One Australian loses a limb every 3 h as a direct consequence of diabetes related foot disease, usually due to an infected diabetic foot ulcer (DFU) [1
]. That amounts to around 8000 lower extremity amputations (LEA) undertaken in Australia each year [3
]. In Western Australia (WA) alone, more than 200 major (above the ankle) LEA are performed annually and recurrent minor (below the ankle) amputations in patients with Type 2 diabetes (T2DM) are increasing by about 3.5% per annum [5
]. There has been a 30% increase in diabetes-related amputations, largely related to increasing diabetes prevalence [6
] in Australia over the past decade and 8% of diabetes-related deaths are attributable to foot complications [1
]. These poor outcomes have persisted despite increasing awareness of the medical, economic and social burden of diabetic foot complications [8
]. The economic costs and mortality rates exceed that of many common cancers; the 5-year mortality rate of patients with diabetic foot infections is ~ 50% [9
]. The estimated economic burden in Australia may exceed $1.5 billion, with DFU accounting for 33% of diabetes related costs [13
]. Poor outcomes associated with DFU are disproportionately high in the Australian Indigenous population [14
]. A recently published systematic review has found that Aboriginal and Torres Strait Islander Australians are 3–6 times more likely to experience a diabetes related foot complication than non-Aboriginal Australians [15
]. Therefore there is an urgent need to test interventions to improve healing time, reduce recurrent ulceration and the incidence of LEA in patients with DFU whilst optimising function and quality of life.

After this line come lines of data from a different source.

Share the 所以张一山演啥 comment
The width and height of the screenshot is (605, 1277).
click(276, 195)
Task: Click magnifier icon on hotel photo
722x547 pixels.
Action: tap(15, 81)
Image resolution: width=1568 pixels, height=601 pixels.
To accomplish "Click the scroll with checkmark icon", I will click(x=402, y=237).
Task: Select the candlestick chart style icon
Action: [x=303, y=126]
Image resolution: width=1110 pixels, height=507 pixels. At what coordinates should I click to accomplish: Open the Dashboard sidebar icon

In addition to in-patient services required when the DFU becomes limb or life threatening, most of the morbidity and economic burden of DFU is carried by public sector outpatient services. Wound healing time is a key cost driver and influences the overall cost-benefit analysis for any DFU intervention [16
]. It is estimated that the mean healing time for a DFU managed without amputation is 6 months, rising to 12 months if an amputation is required [17
]. The outpatient component of management accounts for 71% of the total costs associated with DFU and suggests that reductions in the time to healing are likely to have major benefits for direct costs, particularly related to home nursing visits, dressings and outpatient appointments.

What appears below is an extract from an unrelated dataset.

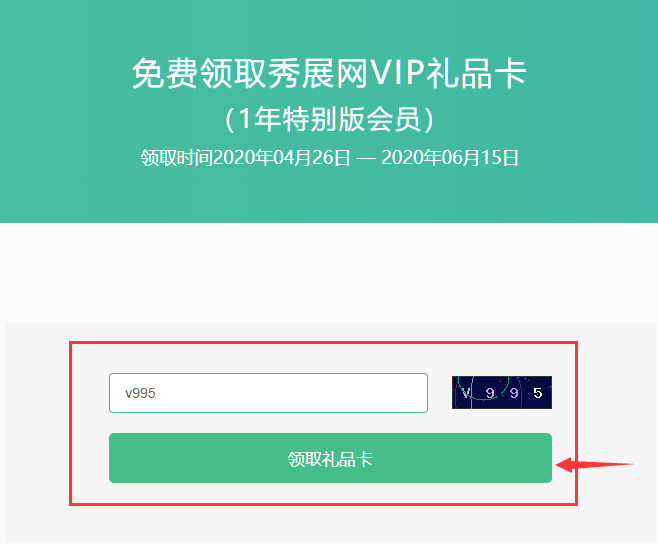Click the 领取时间 label text
Viewport: 658px width, 544px height.
pyautogui.click(x=176, y=158)
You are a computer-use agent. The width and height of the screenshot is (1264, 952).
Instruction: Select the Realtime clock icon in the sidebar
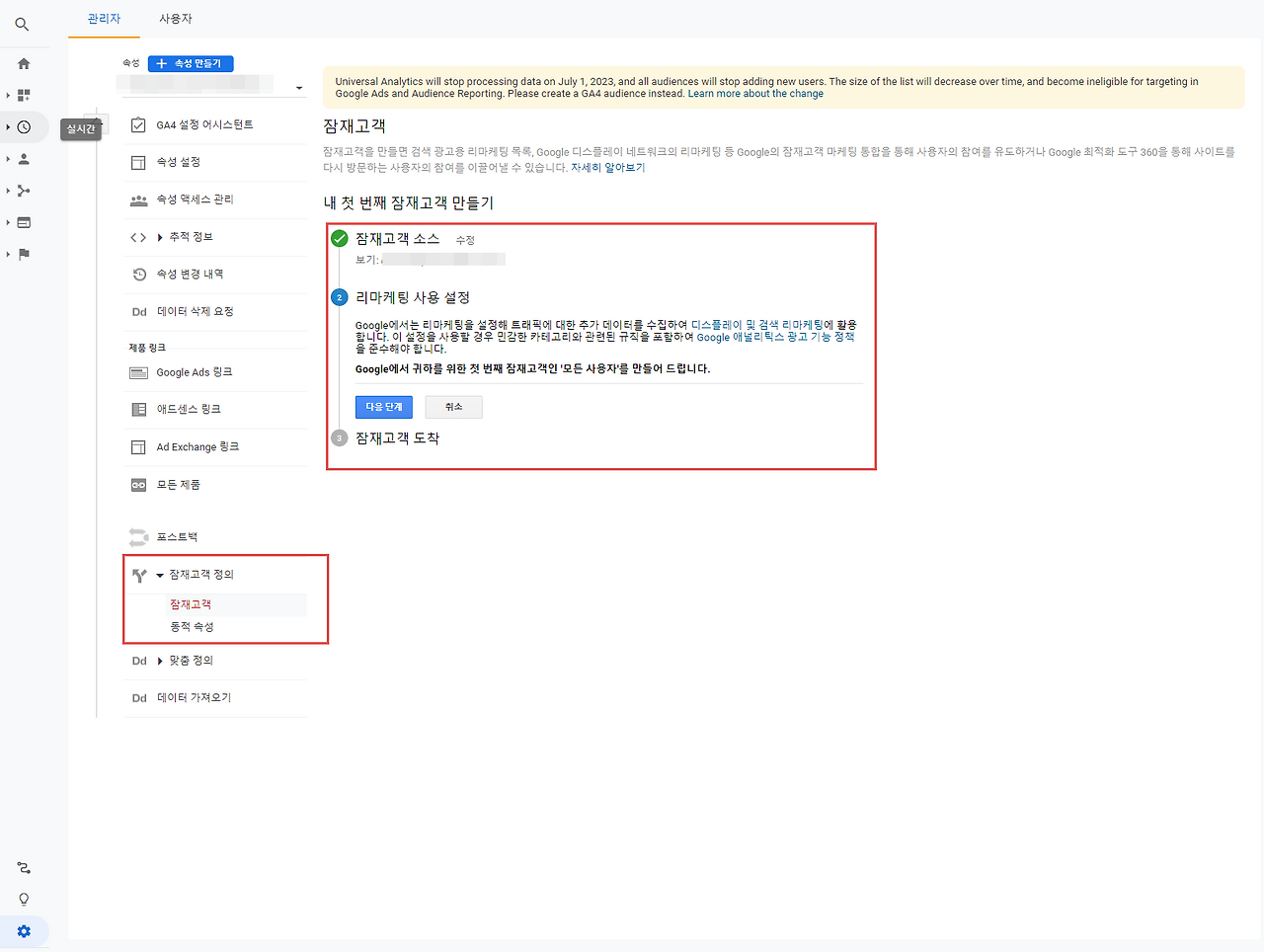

We hypothesise that the use of ‘spray-on’ autologous skin grafting (ReCell®; Avita Medical) in DFU will decrease healing time and thereby reduce overall cost of treatment. Autologous ‘spray on’ skin aids epithelial regeneration and has been used successfully in the treatment of scars and burns and other ulcers [19
], particularly when traditional split skin grafting is not feasible. Although it has shown some early promise in a small case series of 4 ft ulcers [20
] and for other chronic ulcers [19
], no randomised trial of this product has been completed or is currently planned. The aim of this study is to assess the potential benefit of spray-on skin as a superior, and cost-effective, management strategy for DFU.